**ACTIVITY**
Each entry should be set down exactly as written, except for any picture it holds.

**AVAILABLE DATA**
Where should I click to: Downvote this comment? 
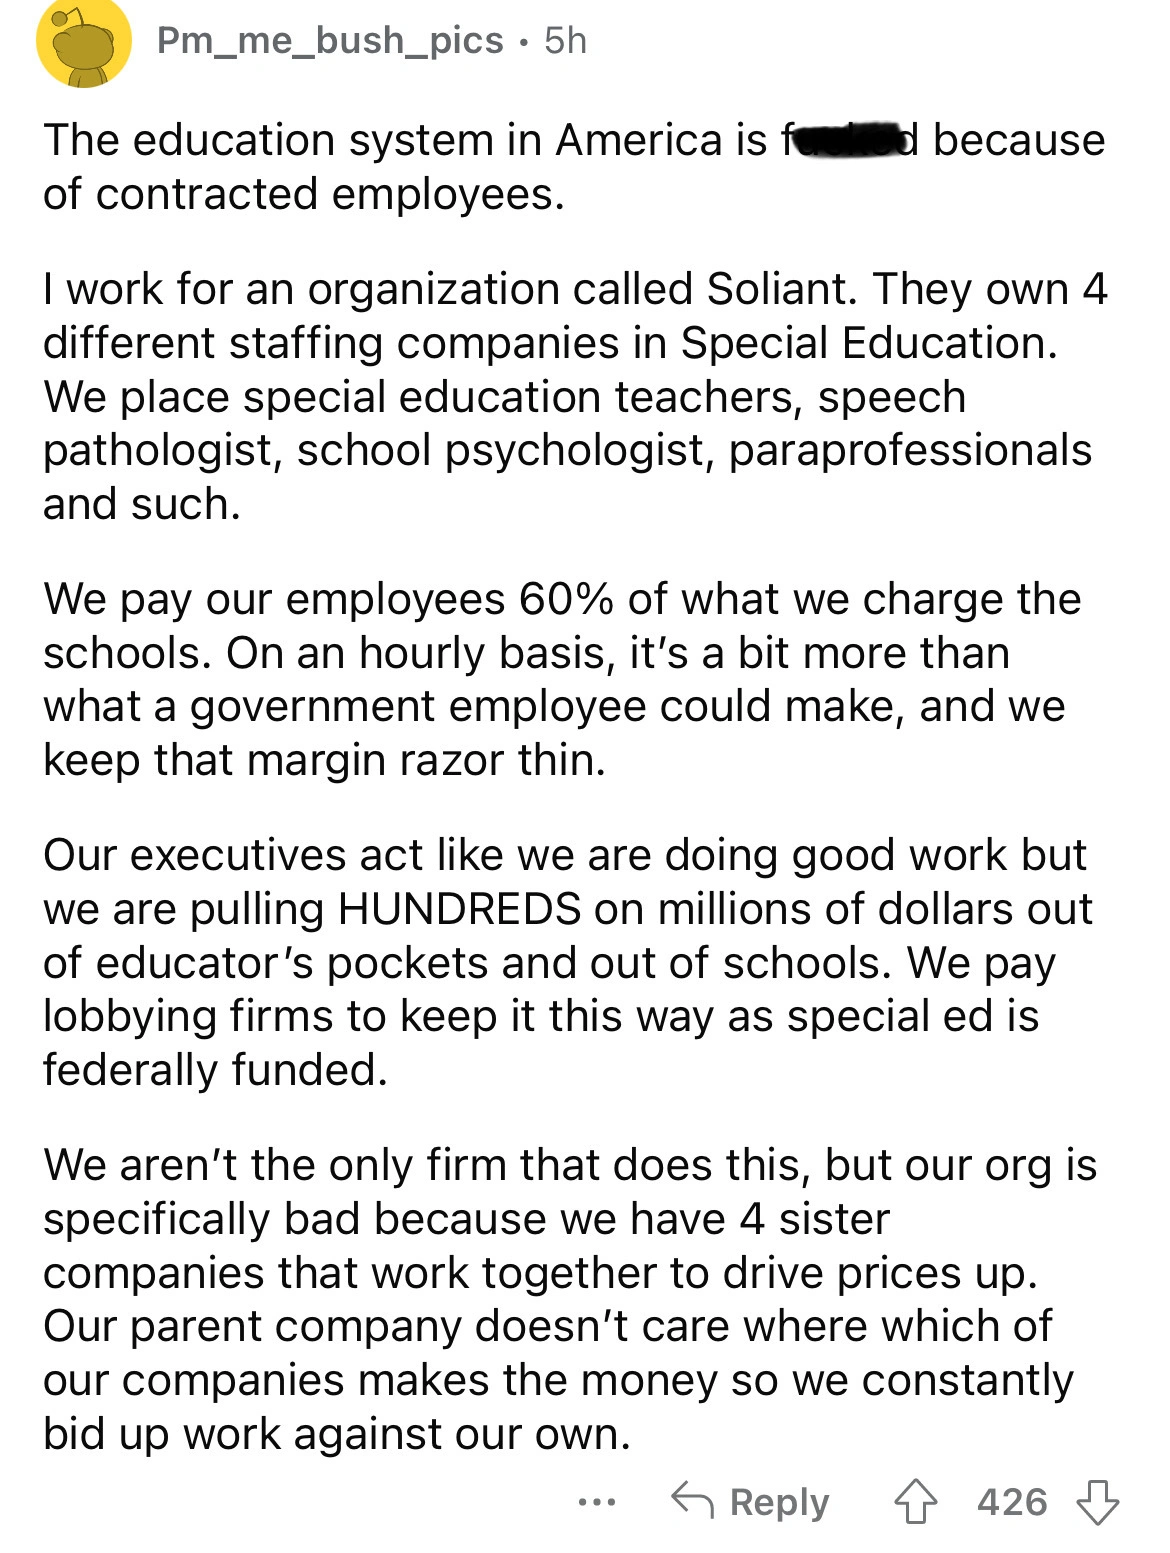coord(1097,1502)
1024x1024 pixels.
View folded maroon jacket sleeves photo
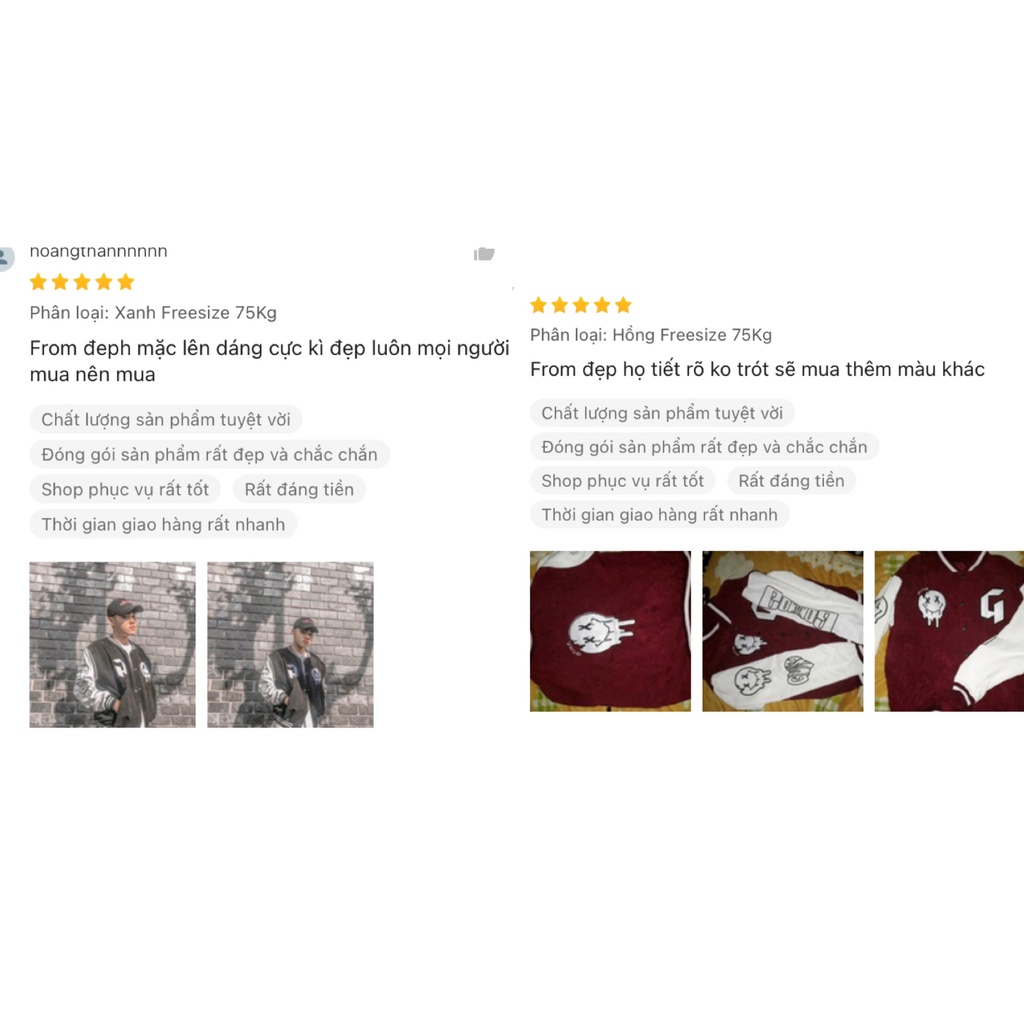click(782, 631)
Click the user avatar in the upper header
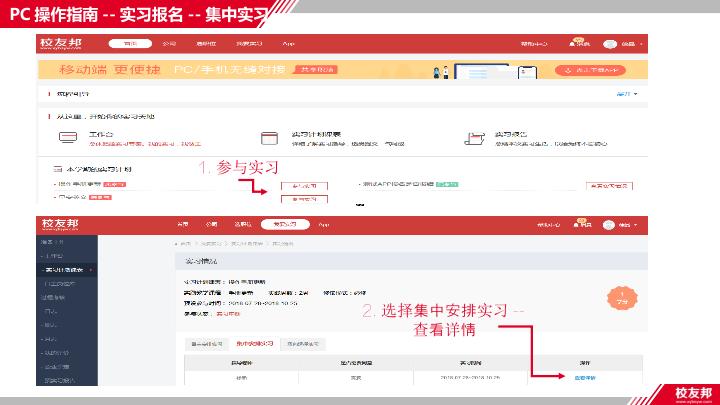The height and width of the screenshot is (405, 720). (610, 45)
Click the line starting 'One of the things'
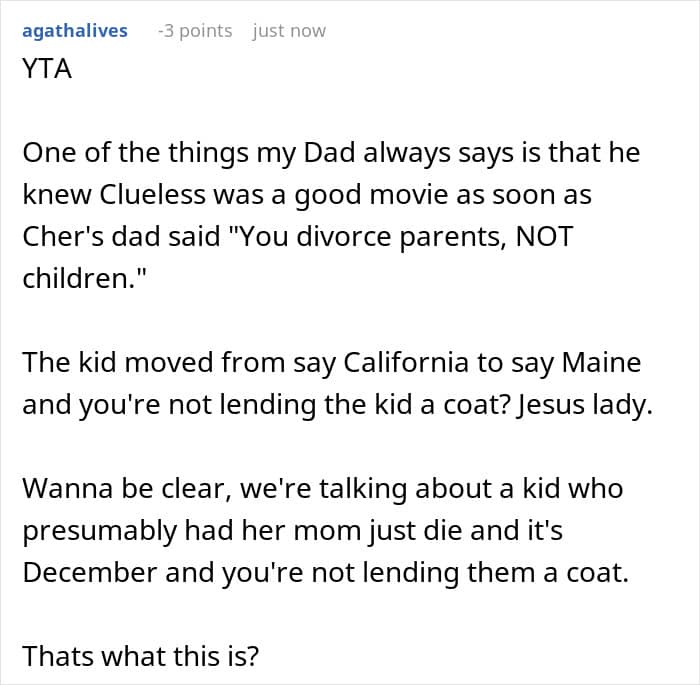The height and width of the screenshot is (685, 700). coord(331,153)
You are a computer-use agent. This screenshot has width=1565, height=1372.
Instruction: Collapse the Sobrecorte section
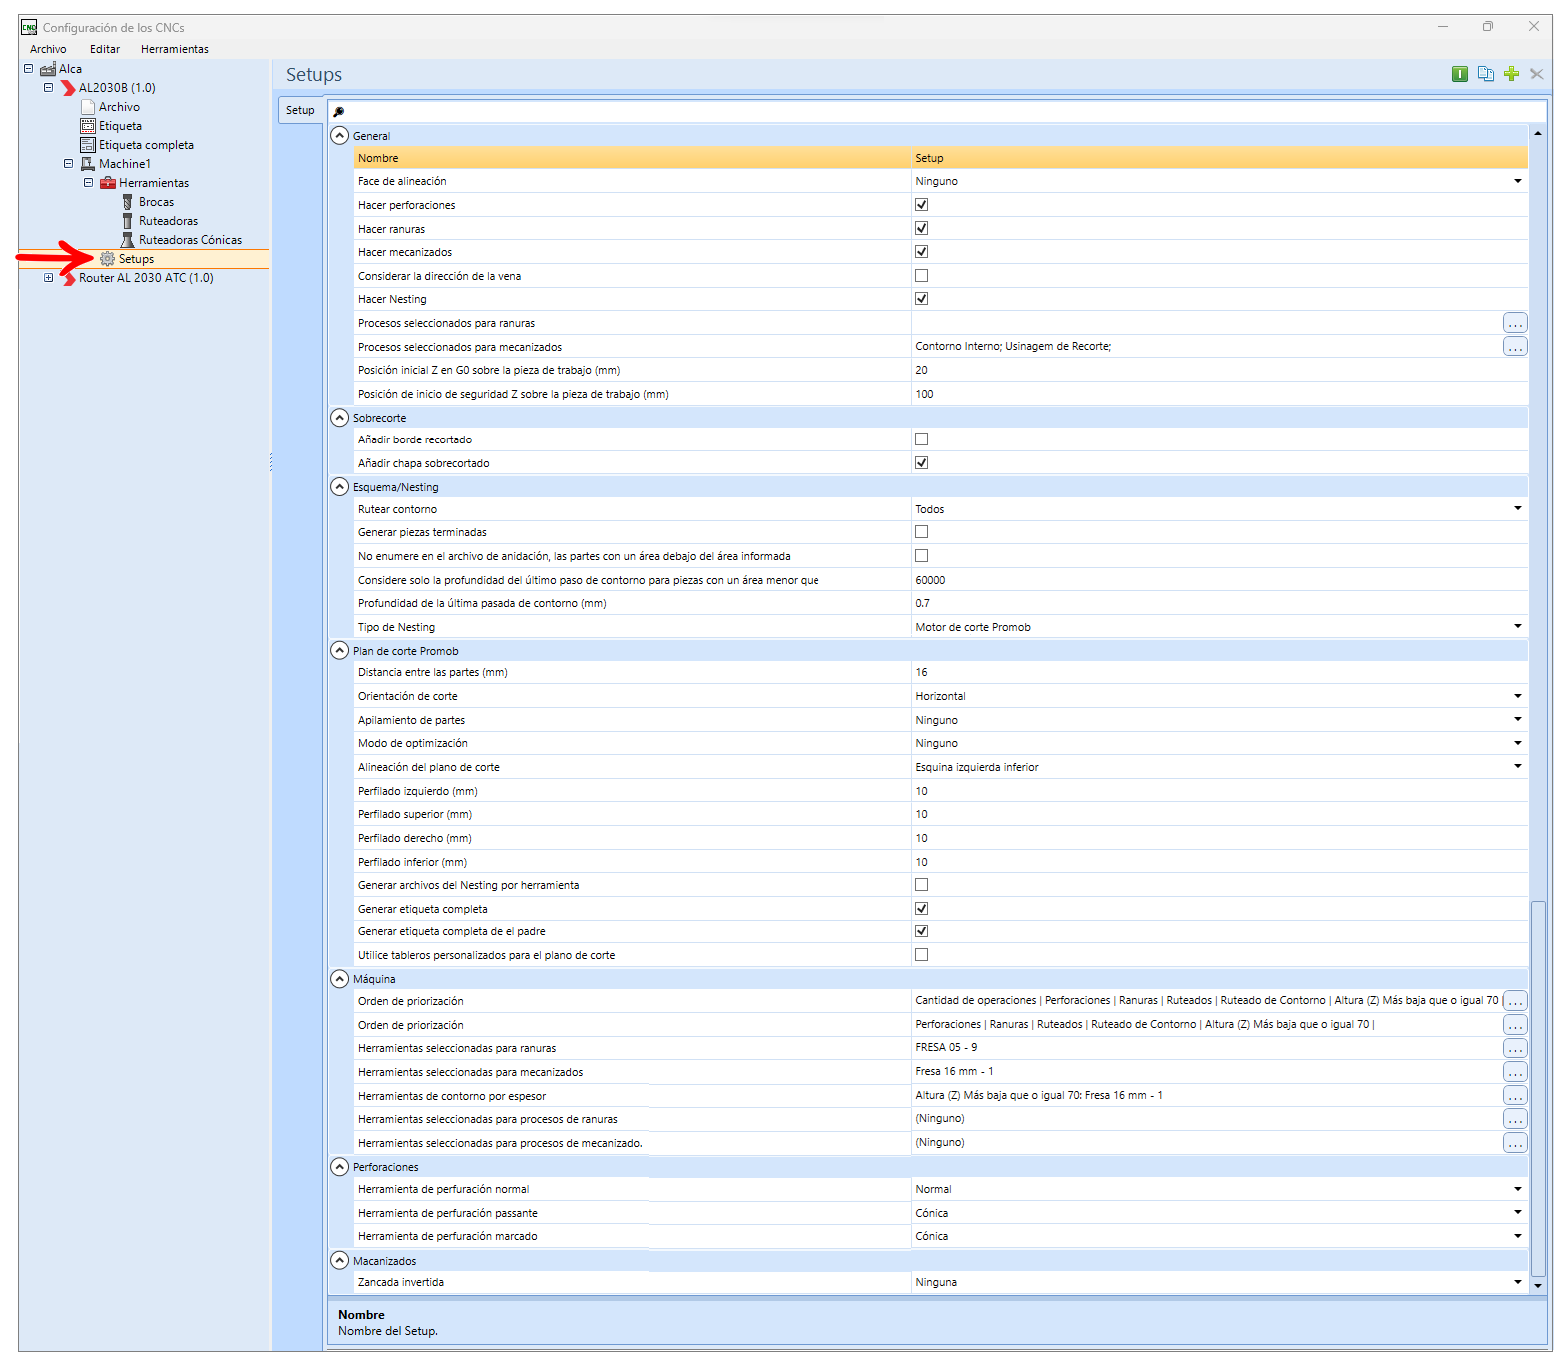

**REPLY**
Where should I click to: Downvote this comment? 
coord(1097,1502)
1024x1024 pixels.
View folded maroon jacket sleeves photo
click(782, 631)
Click the user avatar in the upper header
The height and width of the screenshot is (405, 720). (610, 45)
Click the line starting 'One of the things'
The height and width of the screenshot is (685, 700). coord(331,153)
You are a computer-use agent. This screenshot has width=1565, height=1372.
Instruction: Collapse the Sobrecorte section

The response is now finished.